A portion of my back yard has a problem. Fortunately, we’re not talking about my entire back yard—but yes, there is an area where we have, shall we say, issues.
About 100 feet from our house, have what can be described as a baby-sized “pond,” surrounded by a few trees. During a rainy stretch there is a lot of water in there. During the dry times we see only an ugly, brown puddle.
Our solution? We called a recognized landscaping company, known for its work with many of Nashville’s tourist spots. Surely, they would fix everything, right?
My dream was a gorgeous water feature with water-loving plants and a bench for aesthetics; a peaceful getaway that would be the envy of the neighborhood. I wanted something so gorgeous that my neighbors would walk by and say, “Ooooh, what a paradise!”
Or perhaps in a Field of Dreams moment, cars would line up for miles just to drive by and glance for a moment at the (once homely) lot where gentle waters now trickle throughout the day, bringing a sense of peace and serenity. Passersby would roll down their windows, tossing coins into the pond (I’m thinking silver dollars, not pennies) in thankfulness for a wondrous respite from their frenetic day.
We found out quickly this will not be the future for our oversized puddle.
When your landscape expert’s first words are “We don’t like to set ourselves up to fail,” we’re not looking at a great outcome.
Our beloved future “water feature” is actually a small sinkhole. It’s not dangerous, nor is it uncommon in this area; but its future is not the cover of Better Homes and Gardens.
The best we can do is funnel rainwater into “puddlemania” more expeditiously, so the crayfish (also known as “crawfish” or “crawdads”) will stop building hi-rise apartments all around the place every time we get a shower.
Ultimately, once we’ve built the French drains to get the water through the sinkhole and on its merry way to a drainage ditch (or, “the fresh water dry creek” as we like to describe it), our best bet is to get some decent rock in there.
Fortunately, at some point this area will no longer be an eyesore. And, the back yard is big enough to accommodate our boys with plenty of room to play in spite of our water issues.
Tweet This: #prolife movement has more potential than we imagine. @KirkWalden #PregnancyHelp
Our yard is a work in progress, to be sure. We take a couple of steps forward, then run into a snag. But after swallowing our dose of reality we get back to work again, adjusting our dreams and finding a new path toward our ultimate goal: building a welcoming environment for our boys and for all who come to see us (we had 40 youth from all over the country at our home just last week—talk about an experience!).
I still see potential in my back yard. And at some point, it will achieve its goal of serving as a place of joy—even if it doesn’t look as I once imagined.
So it is with pregnancy help ministry. We see challenges and obstacles as we press on toward creating an attractive atmosphere for those who need us, effectively meeting their deepest needs, and in the process, turning our culture toward life.
Sometimes, circumstances—or facts on the ground—force us to shift direction. The future may not look quite like we once planned. Yet we will always adapt, always pressing on because we serve a God who is not bound by finances, the media, a fickle legislature or a court which denies science when it comes to the issue of life.
I’m reminded of the early church which faced unfathomable persecution and had to scatter in order to run for its very life. Yet those who were scattered by Saul and others “went about preaching the word,” advancing the gospel message.

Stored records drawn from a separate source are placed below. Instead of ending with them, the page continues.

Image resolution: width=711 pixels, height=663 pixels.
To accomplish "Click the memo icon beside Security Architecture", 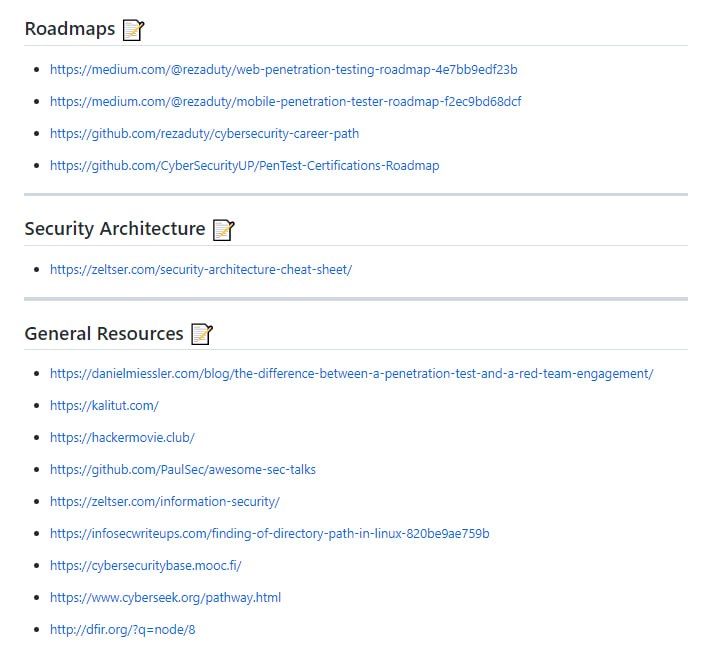I will (x=223, y=230).
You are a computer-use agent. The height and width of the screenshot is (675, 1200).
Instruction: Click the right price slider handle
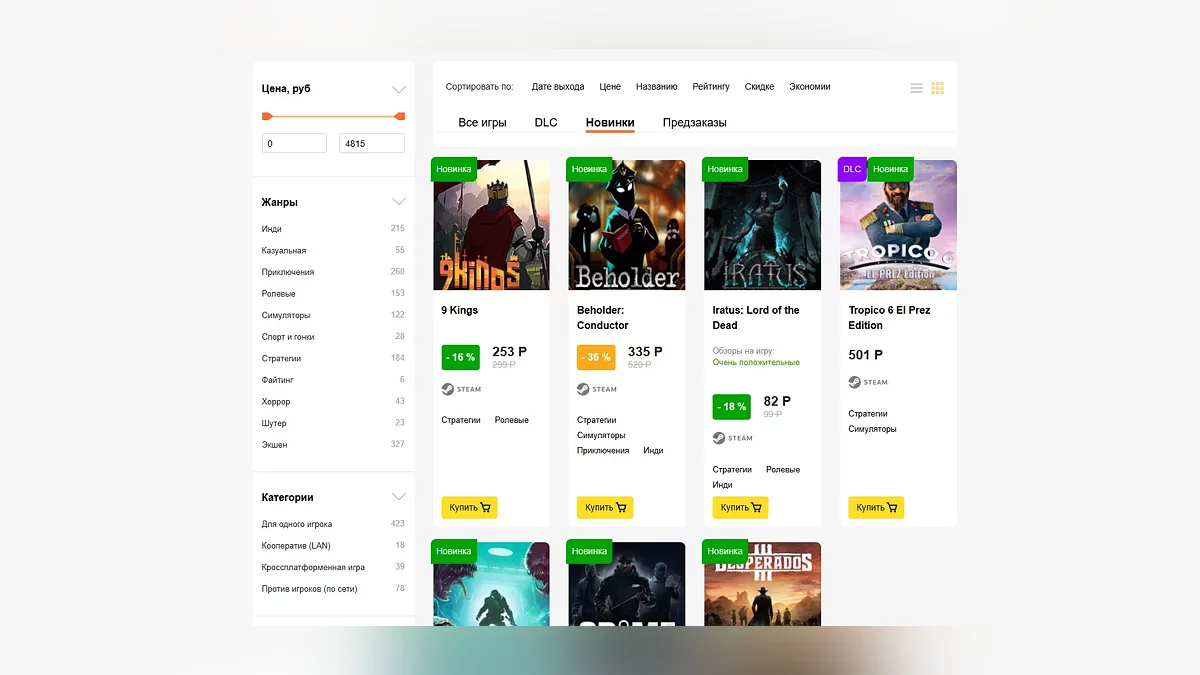400,116
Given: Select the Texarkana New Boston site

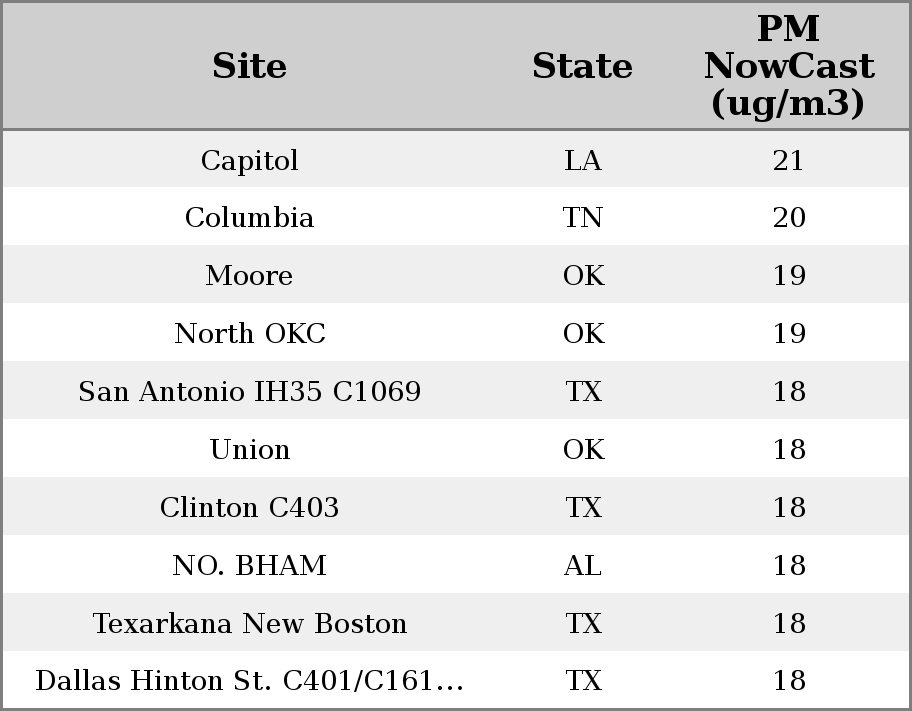Looking at the screenshot, I should (249, 624).
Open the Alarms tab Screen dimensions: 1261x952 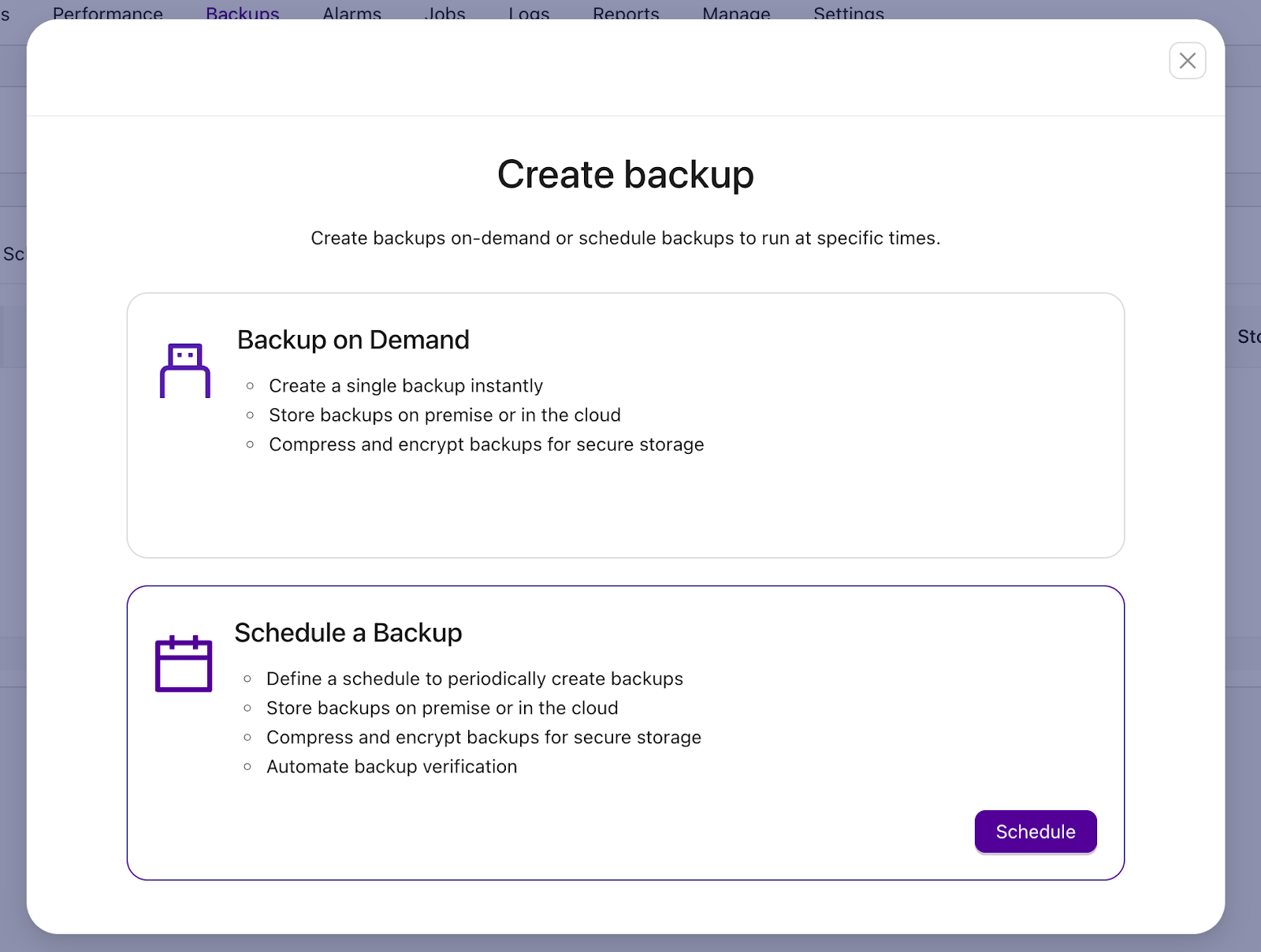coord(352,13)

As they fled for safer spaces, the gospel message spread. And later, even “Saul the Scatterer” would be captured by this message and become Paul, the greatest apostle.
Already, I’m coming up with new ideas for our back yard. It’s going to look different than anticipated, but it is going to be everything we could ask for.
So when we face legal challenges, attacks by those who wish to shut our doors, or even discouragement from those who tell us our calling is beyond what we can accomplish, let’s keep remain focused on our highest callings; to offer life-changing hope to those we see, and save lives in the process.
I don’t know exactly what pregnancy help ministry will look like in the next five or ten years, but I do know this: Just like my back yard, our work may look a bit different than we might think today. But, it has the potential to be more effective than anything we can imagine.